If you’re building an early stage consumer startup in the US, you should launch first on iOS period. Use that starting point to iterate rapidly to figure out product-market fit and then launch Android.

There is a reason you see the best consumer companies take this route and it’s not because they’re poor at arithmetic.

2 comments

There is of course, a feedback cycle here.

If you always default to launching on iOS, don't be surprised if user adoption is further limited when you eventually get around to launching on Android since by then, there would be competing products or you'll have difficulty changing the perception of "this company thinks I'm a 2nd class citizen, why would I bother?"

(Snap faced some of this for a while though I'm not sure what their distribution metrics look like now)

There is also a critical window when launching on multiple platforms. If you wait too long, the brand's "xyz OS only" will stick and opens the door for your competitor to say "We're like that other app but we actually work and sync across all your devices".

Every time I see an app that seems novel or popular that is iOS only, I form a prejudice against it.
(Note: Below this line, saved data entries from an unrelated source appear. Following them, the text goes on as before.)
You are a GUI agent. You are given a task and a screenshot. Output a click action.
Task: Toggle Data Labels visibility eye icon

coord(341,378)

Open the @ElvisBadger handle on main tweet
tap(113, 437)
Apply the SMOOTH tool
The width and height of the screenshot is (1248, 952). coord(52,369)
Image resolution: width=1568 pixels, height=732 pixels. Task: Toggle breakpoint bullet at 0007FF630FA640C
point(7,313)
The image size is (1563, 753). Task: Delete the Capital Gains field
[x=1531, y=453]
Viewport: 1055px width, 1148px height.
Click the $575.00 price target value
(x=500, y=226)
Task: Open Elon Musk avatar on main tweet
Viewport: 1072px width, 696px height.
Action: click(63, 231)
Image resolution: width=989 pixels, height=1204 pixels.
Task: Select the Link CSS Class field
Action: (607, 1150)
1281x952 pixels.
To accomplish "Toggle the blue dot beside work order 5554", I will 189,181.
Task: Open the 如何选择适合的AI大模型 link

I've never, as far as I can recall, gone back to Android offerings once they were eventually launched.

Apps are cancer. Apple is the company responsible for this mess.

It's good for Apple and iOS users that your opinion is mostly irrelevant in this space.
That means favouring bigcos vs small indie shops with the resources to only develop one platform at a time. Your call, but I find that a strange prejudice to choose.
I’m not going to give away the entire playbook here but there are several very specific reasons why launching iOS first makes sense.

None of the points you raise are real issues. Android is in-fact a second-class citizen and should be prioritized as such.

Again, there is a reason you see consumer companies adopt an iOS first strategy. Experienced founders can tell you why.

By the way, Snap is a $100B+ company - that’s not a great example to make your point. If your product works, people will come - even the ones that claim they won’t. Cross platform competition is not a real concern.

"Android is in-fact a second-class citizen"

Not really if you care about number of users:

https://gs.statcounter.com/os-market-share/mobile/worldwide

Quantity of users is irrelevant. Obviously Android has more users.

We are specifically talking about launching an early stage consumer startup pre product-market-fit in the US.

For 99.99% of cases I would agree with you. An app like Clubhouse isn't one of them.